The Fed’s mortgage-securities purchases have bolstered demand, and the possibility of profit, for fund managers such as Narula. Hedge funds that handle mortgage securities have a 20 percent gain on average this year, according to data compiled by Bloomberg. The fund run by Narula, founder of New York-based Metacapital Management LP, is beating that at 39 percent through Dec. 14, according to an e-mail obtained by Bloomberg News. Narula declined to comment.
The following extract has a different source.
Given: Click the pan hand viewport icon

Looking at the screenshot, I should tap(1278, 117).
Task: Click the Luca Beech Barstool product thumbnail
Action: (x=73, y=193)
With money gained from Fed securities purchases, investors speculated on the future prices of commodities, helping to drive up food and energy prices for consumers, said John Gnuschke, director of the Sparks Bureau of Business & Economic Research at the University of Memphis in Tennessee.

After rising and falling independently for decades, prices for stocks and commodities rose “in lockstep” from 2008 through 2011, when the central bank conducted its first series of securities purchases, said Ruchir Sharma, head of emerging market equities and global macro at Morgan Stanley Investment Management in New York.

Higher Prices

Twenty-two of the 24 commodities in the S&P GSCI Commodity Spot Index have gained since the recession ended in June 2009, with only natural gas and cocoa lagging. Corn more than doubled in price even before this year’s drought sent values soaring. Heating oil is up 77 percent and wheat 58 percent. That means higher energy and food prices for consumers like Arlene McGuirk.

“Prices are ridiculous,” said McGuirk, a 65-year-old in Sterling, Massachusetts, who, like Sanchez, supplements a fixed income with a diminished annuity. “People who say there’s no inflation never go grocery shopping.”

Inflation has been lower in the 41 months since the recession ended than it was before. The Consumer Price Index climbed 7.6 percent since June 2009, the federal Bureau of Labor Statistics said. That compares with an 11.8 percent rise in the 41 months before the downturn.

‘Excess Money’

Commodity prices are trading above their value according to supply and demand, Sharma said. “The increase is because of excess money,” he said.